9. A nurse is providing teaching to the parent of a preschooler newly diagnosed with
celiac disease. Which food choice indicates understanding of the teaching?
A. Macaroni and cheese
B. Wheat toast with butter
C. Grilled chicken and steamed vegetables
D. Oatmeal with honey
Correct Answer: C
Rationale: Celiac disease requires a gluten-free diet. Wheat, barley, and rye products
must be avoided.
, 10. A nurse is caring for a 2-month-old infant receiving routine immunizations.
Which finding is an expected response to the DTaP vaccine?
A. Persistent high-pitched cry for 3 days
B. Localized swelling at the injection site
C. Rash on the trunk and face
D. Vomiting after feeding
Correct Answer: B
Rationale: Mild localized swelling, redness, and irritability are common after DTaP.

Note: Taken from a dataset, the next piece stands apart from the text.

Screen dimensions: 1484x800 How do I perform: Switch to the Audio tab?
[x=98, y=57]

High-pitched prolonged crying is abnormal.
11. A nurse is reviewing safety precautions with the parent of a 6-month-old infant.
Which statement indicates the parent needs further teaching?

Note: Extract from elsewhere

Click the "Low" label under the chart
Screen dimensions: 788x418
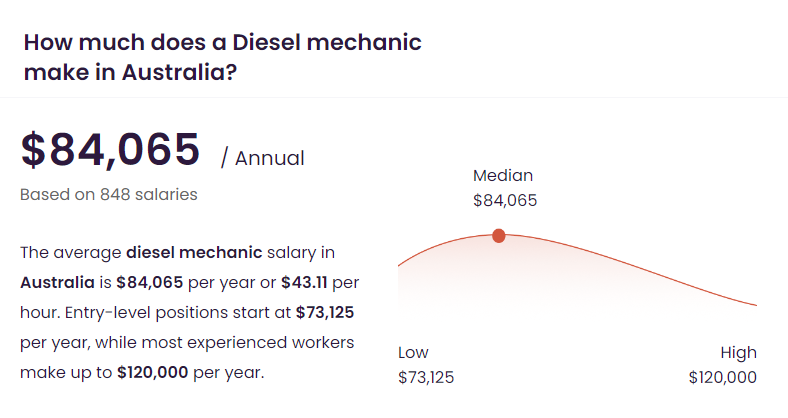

A. “I will lower the crib mattress as soon as my baby can sit.”
B. “I will keep small toys out of reach.”
C. “I will place pillows in the crib to keep my baby comfortable.”
D. “I will always check bath water temperature before putting the baby in.”
Correct Answer: C
Rationale: Pillows, blankets, and plush items increase the risk of suffocation and should
not be placed in the infant’s sleep area.
12. A nurse is caring for a child diagnosed with bacterial meningitis. Which finding
requires immediate intervention?
A. Nuchal rigidity
B. Petechial rash on the trunk
C. Headache
D. Photophobia
Correct Answer: B
Rationale: A petechial or purpuric rash can indicate meningococcemia and rapid
deterioration; urgent action is required.
13. A nurse is teaching an adolescent who has type 1 diabetes about managing blood
glucose during exercise. Which statement shows understanding?